9. On 22 May 2001, the approving authority approved the applicant's request and directed the applicant be discharged from the U.S. Army for the good of the service in lieu of trial by court-martial and that he be issued an Under Other Than Honorable Conditions Discharge Certificate. Upon discharge the applicant was reduced to the lowest enlisted grade, E-1.
10. On 15 June 2001, the applicant was discharged. He had completed a total of 2 years and 8 days of Net Active Service This Period.
11. Army Regulation 635-5-1 (Separation Program Designated (SPD) Codes), Table2-3, states that the SPD code of KFS denote discharge for the good of the service in lieu of court-martial.
12. The Army Human Resources Command publishes a cross-reference table of SPD and RE codes. This cross-reference table shows that an SPD code of KFS is assigned an RE code of RE-4.

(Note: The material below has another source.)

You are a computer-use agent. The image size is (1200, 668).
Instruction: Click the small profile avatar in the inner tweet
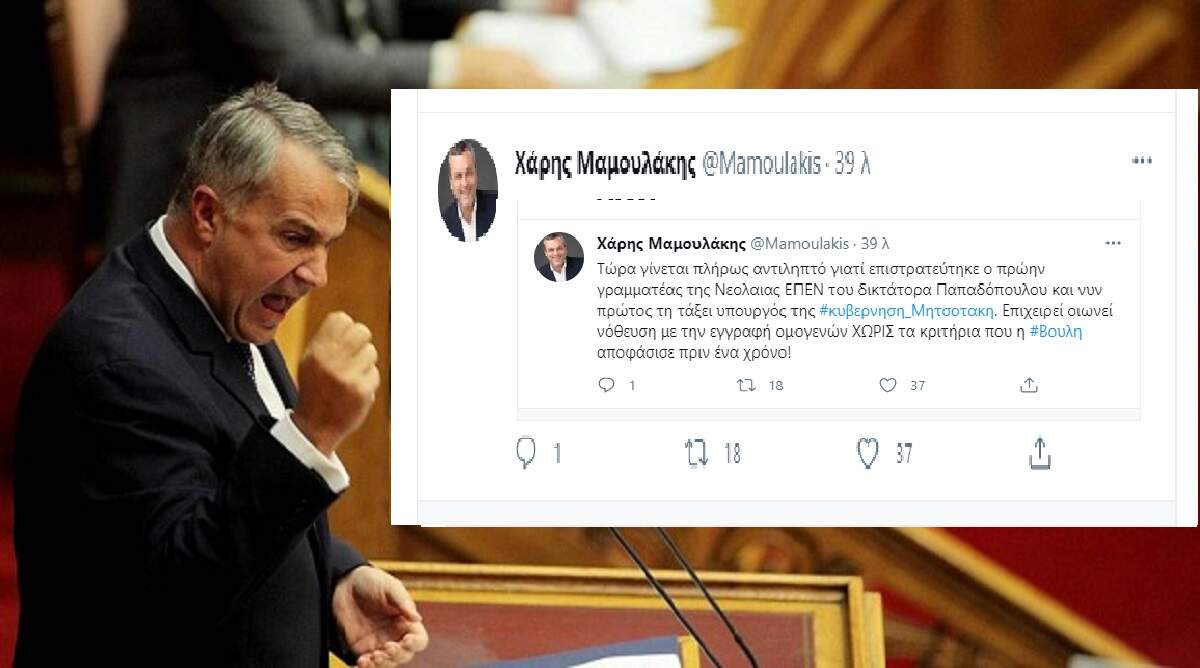tap(559, 257)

13. The applicant applied to the Army Discharge Review Board (ADRB) on
8 January 2004. On 13 September 2004, ADRB reviewed the applicant's record and determined that his discharge was proper and equitable and denied the upgrade for a change in character of service and the reason for his discharge.
14. Army Regulation 635-200 (Personnel Separations) sets forth the basic authority for the separation of enlisted personnel. Chapter 10 of that regulation provides, in pertinent part, that a member who has committed an offense or offenses for which the authorized punishment includes a punitive discharge may at any time after the charges have been preferred, submit a request for discharge for the good of the service in lieu of trail by court-martial. A discharge under other than honorable conditions is normally considered appropriate.

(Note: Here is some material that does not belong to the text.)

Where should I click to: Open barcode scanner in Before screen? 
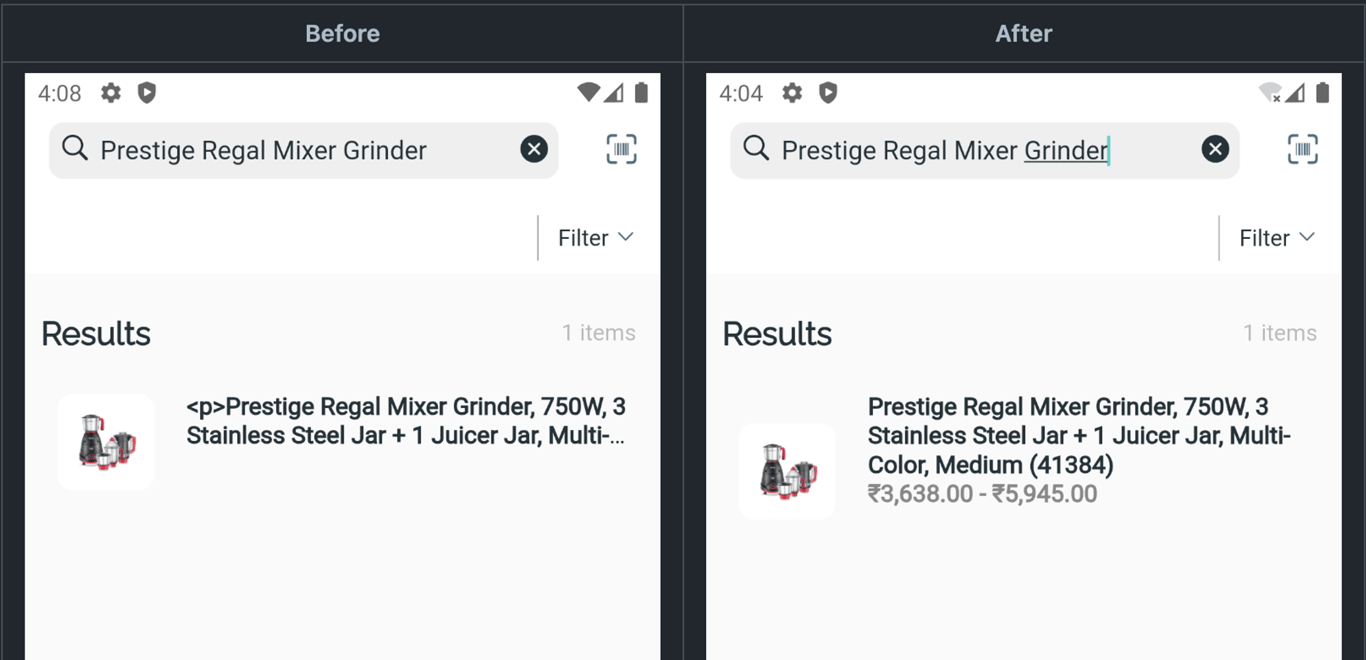(x=621, y=150)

15. Army Regulation 635-200, paragraph 3-7b, provides that a general discharge is a separation from the Army under honorable conditions. When authorized, it is issued to a Soldier whose military record is satisfactory but not sufficiently meritorious to warrant an honorable discharge. A characterization of under honorable conditions may be issued only when the reason for the Soldiers separation specifically allows such characterization.

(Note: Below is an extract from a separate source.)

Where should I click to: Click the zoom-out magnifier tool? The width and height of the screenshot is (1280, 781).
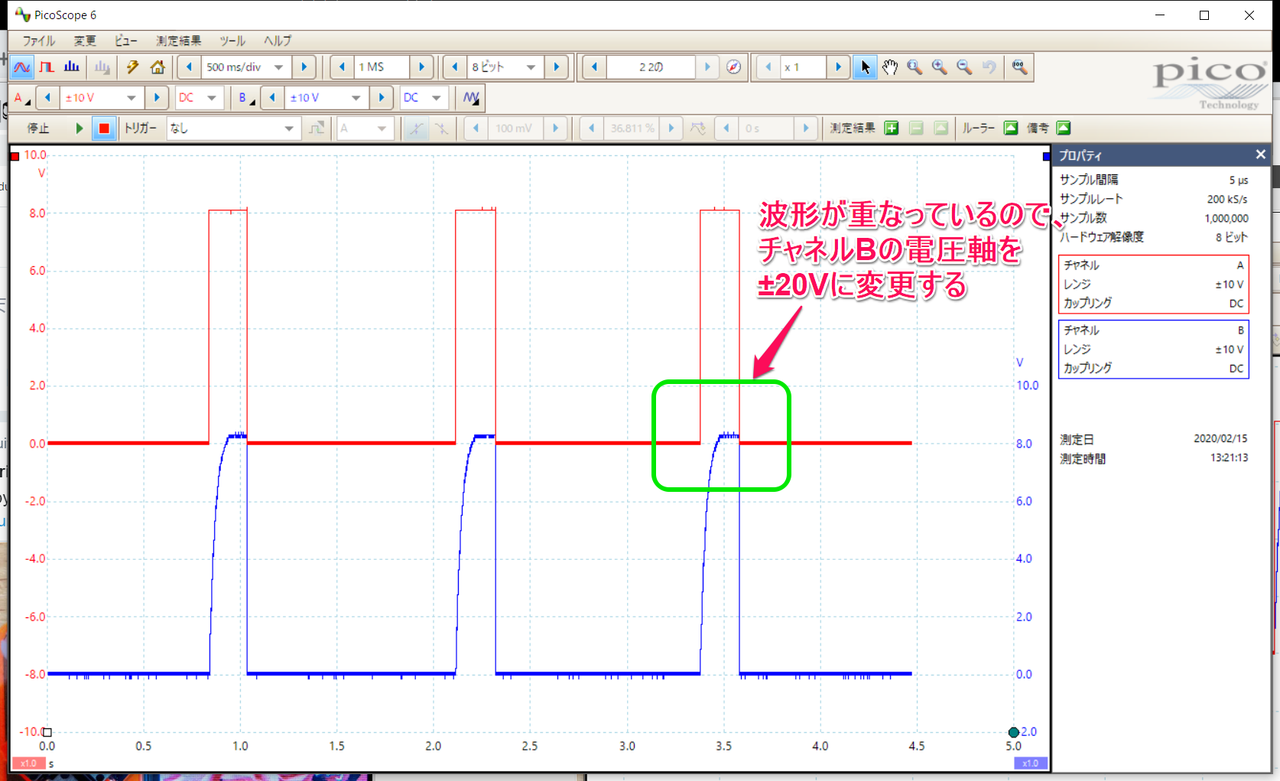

DISCUSSION AND CONCLUSIONS:
1. The applicant contends that his under other than honorable conditions discharge should be upgraded to a general discharge and that his RE-4 be change to a better reenlistment code.
2. The applicant voluntarily requested discharge for the good of the service in lieu of a trial by a court-martial. In that request he acknowledged he was guilty of the charges against him.
3. The applicants administrative separation was accomplished in compliance with applicable regulations with no indication of procedural errors, which would tend to jeopardize his rights.
4. The applicants characterization of service and his narrative reason for separation are appropriate based on the facts in the case.
5. The applicants statement was considered; however, it is not sufficient to grant relief to upgrade his discharge or to change his RE code.
6. In order to justify correction of a military record the applicant must show, or it must otherwise satisfactorily appear, that the record is in error or unjust. The applicant has failed to submit evidence that would satisfy that requirement. Therefore, he is not entitled to correction of his records to upgrade his discharge to a general discharge or to change his RE Code.
BOARD VOTE:
________ ________ ________ GRANT FULL RELIEF
________ ________ ________ GRANT PARTIAL RELIEF
________ ________ ________ GRANT FORMAL HEARING
__X_____ ___X____ ___X___ DENY APPLICATION
BOARD DETERMINATION/RECOMMENDATION:
The evidence presented does not demonstrate the existence of a probable error or injustice. Therefore, the Board determined that the overall merits of this case are insufficient as a basis for correction of the records of the individual concerned.
__________X____________
CHAIRPERSON
I certify that herein is recorded the true and complete record of the proceedings of the Army Board for Correction of Military Records in this case.